STATED TASK: Write out the lines of the listing, starting with the line that contains "Given: Select Hardware" and ending with the line that contains "(x=1384, y=34)", both included. Leave the pictures out of your answer.

RECORDS TO USE:
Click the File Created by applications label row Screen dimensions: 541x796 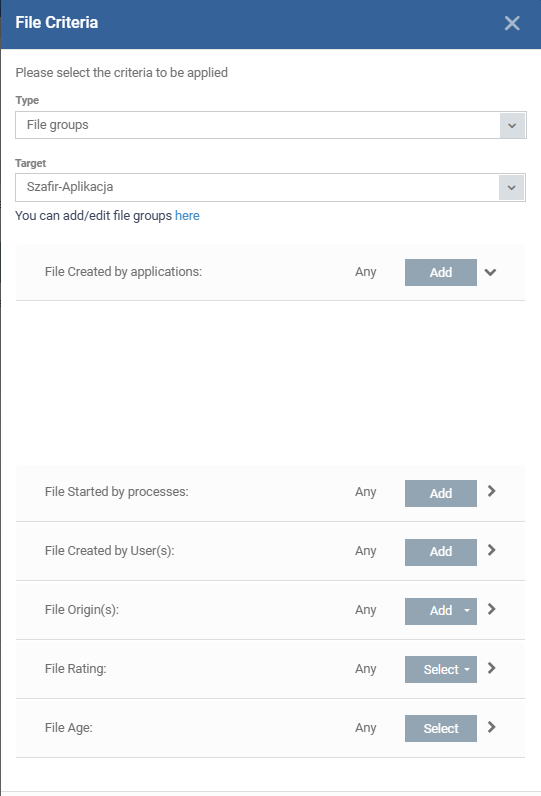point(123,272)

* * *

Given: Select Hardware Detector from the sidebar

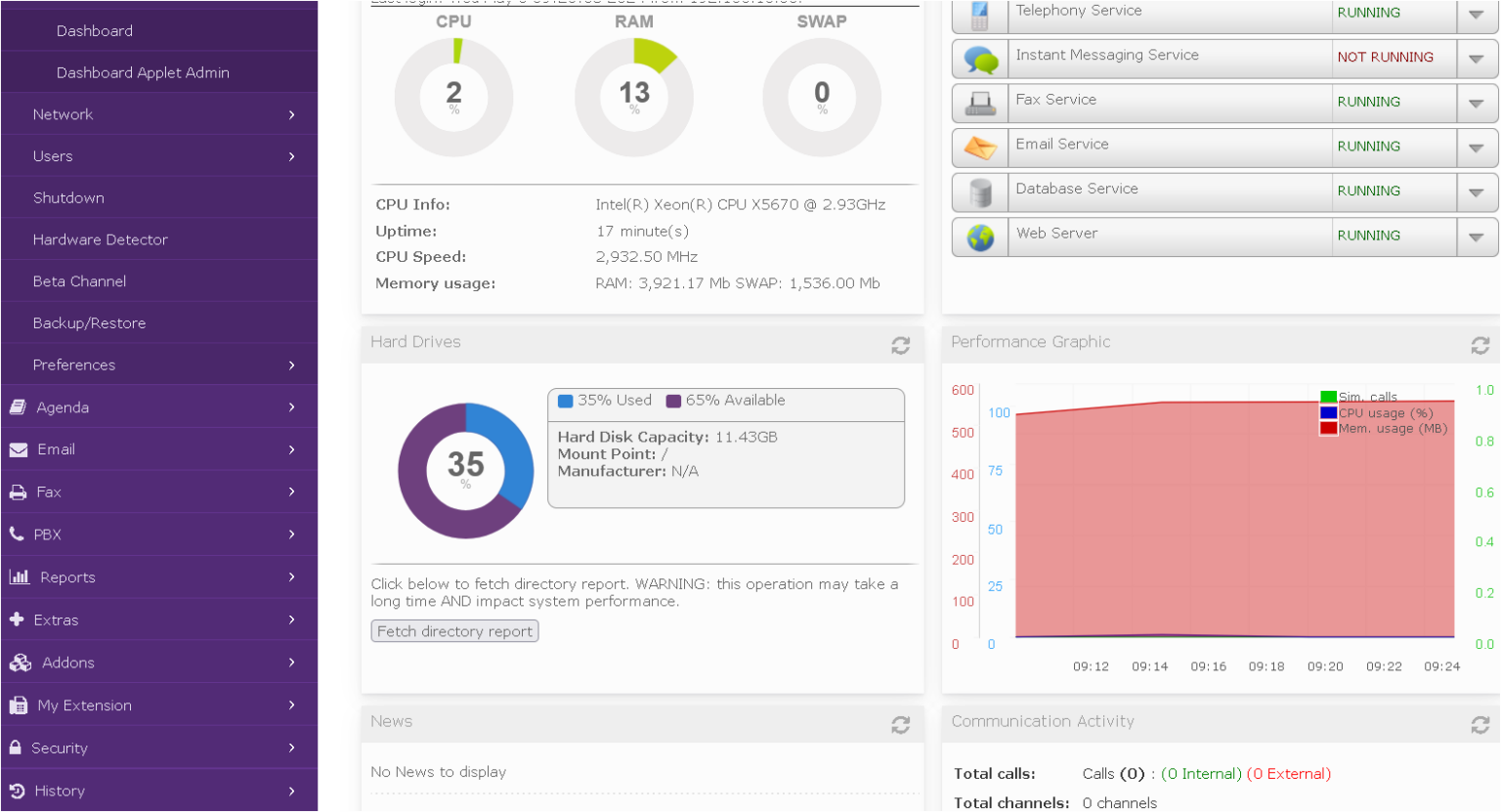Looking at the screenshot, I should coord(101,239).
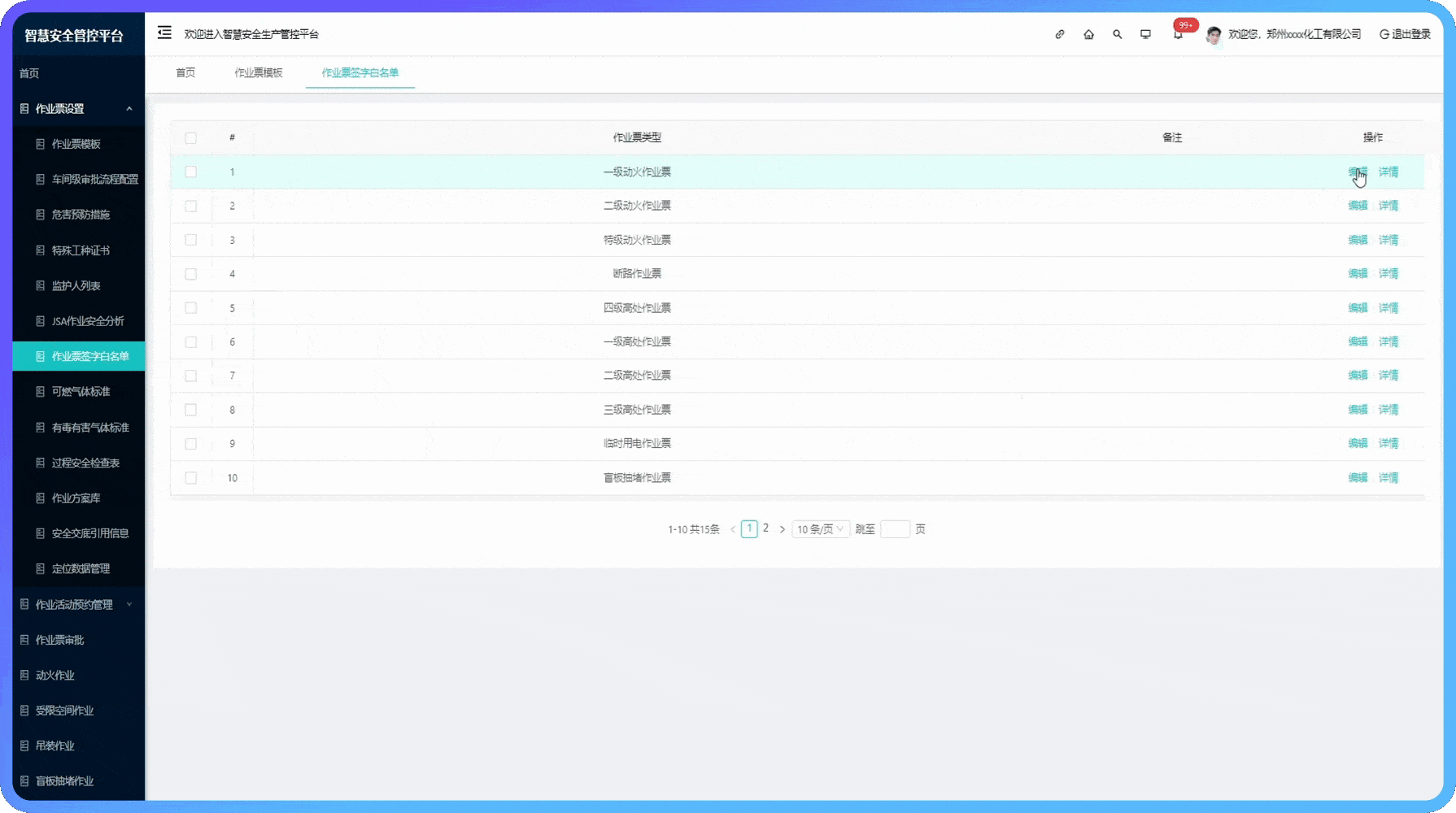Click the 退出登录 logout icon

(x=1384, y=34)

SOLUTION BELOW:
Given: Select Hardware Detector from the sidebar

Looking at the screenshot, I should coord(101,239).
Click the 退出登录 logout icon

(x=1384, y=34)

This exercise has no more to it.